Fermenting Garden Veggies

When you consider all the ways you can preserve your garden produce, fermenting them is one of the easiest! It requires no heat in your kitchen, and just a few simple tools. Bonus is that the fermenting process adds bacteria to help heal your gut! Win-win!

Fermented foods are a traditional way of preserving homestead bounty. Cheese, sauerkraut, yogurt, sourdough, beer, wine, and kimchi are all classic examples of fermented foods we still enjoy today. Horizons have been greatly expanded and now, you can “ferment all the things.”

What does it mean to ferment foods?

It’s the process of using microorganisms, such as bacteria or yeast, to convert carbohydrates to alcohol or organic acids under anaerobic conditions. Essentially, you are placing your foods in a salt water brine, and adding in a starter culture. It is then allowed to sit in either an aerobic environment or anaerobic environment until the bacteria grows. The food is preserved by the salt in the brine and the added good bacteria.
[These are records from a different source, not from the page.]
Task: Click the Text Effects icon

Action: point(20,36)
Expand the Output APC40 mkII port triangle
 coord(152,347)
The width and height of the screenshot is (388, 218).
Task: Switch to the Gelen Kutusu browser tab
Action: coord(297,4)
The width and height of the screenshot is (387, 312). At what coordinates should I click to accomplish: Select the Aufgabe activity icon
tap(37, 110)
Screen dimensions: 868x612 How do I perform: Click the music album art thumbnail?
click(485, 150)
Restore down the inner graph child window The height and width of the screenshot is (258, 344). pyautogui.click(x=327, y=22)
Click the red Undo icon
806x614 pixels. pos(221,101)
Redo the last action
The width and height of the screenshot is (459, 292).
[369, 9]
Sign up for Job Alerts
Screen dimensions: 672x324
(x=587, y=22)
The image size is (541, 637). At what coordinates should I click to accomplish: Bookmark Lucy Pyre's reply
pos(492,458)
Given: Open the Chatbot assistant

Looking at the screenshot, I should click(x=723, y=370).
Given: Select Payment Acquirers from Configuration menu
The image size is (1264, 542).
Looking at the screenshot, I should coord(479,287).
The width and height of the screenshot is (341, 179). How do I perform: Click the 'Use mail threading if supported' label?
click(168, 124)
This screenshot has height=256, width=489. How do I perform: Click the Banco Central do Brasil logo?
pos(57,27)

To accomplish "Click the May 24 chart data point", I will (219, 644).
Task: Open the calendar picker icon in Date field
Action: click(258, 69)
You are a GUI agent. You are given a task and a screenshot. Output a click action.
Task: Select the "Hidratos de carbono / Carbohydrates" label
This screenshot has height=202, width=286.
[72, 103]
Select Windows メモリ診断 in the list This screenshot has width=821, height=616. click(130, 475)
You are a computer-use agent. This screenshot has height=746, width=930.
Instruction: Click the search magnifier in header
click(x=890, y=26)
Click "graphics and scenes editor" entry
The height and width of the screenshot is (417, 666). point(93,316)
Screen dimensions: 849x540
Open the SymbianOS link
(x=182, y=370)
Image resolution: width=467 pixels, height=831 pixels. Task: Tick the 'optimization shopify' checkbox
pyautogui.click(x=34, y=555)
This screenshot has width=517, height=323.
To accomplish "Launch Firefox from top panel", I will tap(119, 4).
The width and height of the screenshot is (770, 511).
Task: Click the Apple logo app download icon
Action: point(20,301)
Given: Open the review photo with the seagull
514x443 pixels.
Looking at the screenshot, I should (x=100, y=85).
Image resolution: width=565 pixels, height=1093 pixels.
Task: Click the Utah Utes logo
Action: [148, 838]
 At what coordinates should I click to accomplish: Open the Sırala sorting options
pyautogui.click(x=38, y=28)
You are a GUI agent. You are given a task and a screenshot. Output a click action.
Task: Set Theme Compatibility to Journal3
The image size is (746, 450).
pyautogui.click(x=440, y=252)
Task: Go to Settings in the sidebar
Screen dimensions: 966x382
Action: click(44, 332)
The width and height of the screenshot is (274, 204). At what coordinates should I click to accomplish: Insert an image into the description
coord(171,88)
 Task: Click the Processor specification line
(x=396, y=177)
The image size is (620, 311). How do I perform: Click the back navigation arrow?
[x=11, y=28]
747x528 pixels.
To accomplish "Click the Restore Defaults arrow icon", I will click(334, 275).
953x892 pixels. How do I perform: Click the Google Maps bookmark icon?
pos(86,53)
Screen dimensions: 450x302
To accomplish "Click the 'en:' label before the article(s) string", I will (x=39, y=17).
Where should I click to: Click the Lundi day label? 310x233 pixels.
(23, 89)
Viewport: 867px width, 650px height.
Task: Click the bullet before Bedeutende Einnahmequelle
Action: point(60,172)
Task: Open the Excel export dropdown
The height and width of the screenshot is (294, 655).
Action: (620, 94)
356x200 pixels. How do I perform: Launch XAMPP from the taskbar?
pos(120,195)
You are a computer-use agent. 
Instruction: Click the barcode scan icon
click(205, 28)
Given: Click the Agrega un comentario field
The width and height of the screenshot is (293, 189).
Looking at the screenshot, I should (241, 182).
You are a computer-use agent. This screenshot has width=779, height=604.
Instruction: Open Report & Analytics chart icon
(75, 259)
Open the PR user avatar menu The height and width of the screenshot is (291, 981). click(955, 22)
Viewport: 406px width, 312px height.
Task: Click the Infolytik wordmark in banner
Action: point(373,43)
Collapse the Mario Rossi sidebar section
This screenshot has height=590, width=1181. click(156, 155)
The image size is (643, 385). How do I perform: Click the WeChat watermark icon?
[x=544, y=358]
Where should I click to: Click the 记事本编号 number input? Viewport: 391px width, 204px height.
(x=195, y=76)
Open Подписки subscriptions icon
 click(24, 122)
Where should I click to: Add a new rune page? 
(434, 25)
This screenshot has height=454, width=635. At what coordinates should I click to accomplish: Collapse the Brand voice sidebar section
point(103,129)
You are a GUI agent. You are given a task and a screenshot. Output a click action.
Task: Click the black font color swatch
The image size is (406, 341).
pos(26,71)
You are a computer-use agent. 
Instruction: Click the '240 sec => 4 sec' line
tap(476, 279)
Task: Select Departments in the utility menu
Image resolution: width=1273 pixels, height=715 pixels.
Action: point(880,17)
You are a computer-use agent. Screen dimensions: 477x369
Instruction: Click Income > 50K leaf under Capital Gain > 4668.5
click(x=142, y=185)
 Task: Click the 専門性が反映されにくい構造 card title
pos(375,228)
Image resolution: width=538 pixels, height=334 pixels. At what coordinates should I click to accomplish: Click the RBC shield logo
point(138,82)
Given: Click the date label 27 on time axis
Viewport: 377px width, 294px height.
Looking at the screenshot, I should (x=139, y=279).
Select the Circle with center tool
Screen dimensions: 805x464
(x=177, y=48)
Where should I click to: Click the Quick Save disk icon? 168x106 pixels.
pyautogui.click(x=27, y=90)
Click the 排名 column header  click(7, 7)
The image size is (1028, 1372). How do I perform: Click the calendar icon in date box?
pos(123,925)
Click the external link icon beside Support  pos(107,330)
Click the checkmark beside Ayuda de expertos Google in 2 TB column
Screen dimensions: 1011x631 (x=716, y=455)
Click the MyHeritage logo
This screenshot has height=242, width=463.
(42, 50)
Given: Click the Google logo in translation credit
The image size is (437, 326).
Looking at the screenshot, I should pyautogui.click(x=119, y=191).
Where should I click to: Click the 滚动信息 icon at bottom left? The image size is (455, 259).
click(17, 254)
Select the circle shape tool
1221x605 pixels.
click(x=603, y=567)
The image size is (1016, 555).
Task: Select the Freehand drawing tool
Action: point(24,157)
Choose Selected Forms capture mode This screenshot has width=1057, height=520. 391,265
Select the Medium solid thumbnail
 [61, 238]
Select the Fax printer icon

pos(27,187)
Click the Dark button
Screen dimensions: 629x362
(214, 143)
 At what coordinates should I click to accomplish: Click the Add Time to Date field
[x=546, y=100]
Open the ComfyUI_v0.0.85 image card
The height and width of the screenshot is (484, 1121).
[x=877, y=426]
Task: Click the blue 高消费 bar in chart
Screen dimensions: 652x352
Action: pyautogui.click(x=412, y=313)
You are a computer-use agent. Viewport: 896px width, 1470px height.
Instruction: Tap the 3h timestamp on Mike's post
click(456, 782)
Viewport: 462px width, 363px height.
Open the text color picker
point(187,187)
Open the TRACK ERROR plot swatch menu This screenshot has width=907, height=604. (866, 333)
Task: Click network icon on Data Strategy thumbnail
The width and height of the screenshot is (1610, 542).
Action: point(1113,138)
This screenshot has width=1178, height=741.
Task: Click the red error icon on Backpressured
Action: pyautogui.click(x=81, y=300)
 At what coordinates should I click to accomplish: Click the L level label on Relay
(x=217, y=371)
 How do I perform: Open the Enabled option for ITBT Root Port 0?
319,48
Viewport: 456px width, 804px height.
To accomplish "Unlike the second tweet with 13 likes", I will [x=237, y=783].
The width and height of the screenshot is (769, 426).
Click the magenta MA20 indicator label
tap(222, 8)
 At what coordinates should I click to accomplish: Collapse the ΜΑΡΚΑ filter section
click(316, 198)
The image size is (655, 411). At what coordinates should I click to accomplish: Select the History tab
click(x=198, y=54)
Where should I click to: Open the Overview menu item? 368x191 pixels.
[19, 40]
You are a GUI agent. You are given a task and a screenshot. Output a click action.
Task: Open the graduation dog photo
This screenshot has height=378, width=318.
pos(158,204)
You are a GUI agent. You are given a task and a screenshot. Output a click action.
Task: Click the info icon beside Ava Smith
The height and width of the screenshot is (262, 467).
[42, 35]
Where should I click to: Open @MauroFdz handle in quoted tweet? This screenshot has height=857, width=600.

The health benefits of fermented foods are enough to make you want to get your jars and airlocks, too.

  • It adds healthy bacteria for gut health
  • Adds beneficial enzymes
  • Can increase bioavailablity of minerals
  • Fermented diary can contain higher amounts of conjugated linoleic acid (CLA).

fermenting garden veggies horizontal

What do you need to ferment your garden veggies properly?

  • Glass containers-perfect for brining, and sourdough starters
  • Wooden utensils-metal spoons and forks can destroy some of the good bacteria in some cultures
  • Jars (you can reuse canning jars)
  • Kitchen towels, coffee filters, or cloth napkins (for some ferements such as vinegar)
  • Air locks (available here)
  • Rubber bands or twine for holding napkins and filters in place on the jars

To find out where to get jars cheaply, read the post here. 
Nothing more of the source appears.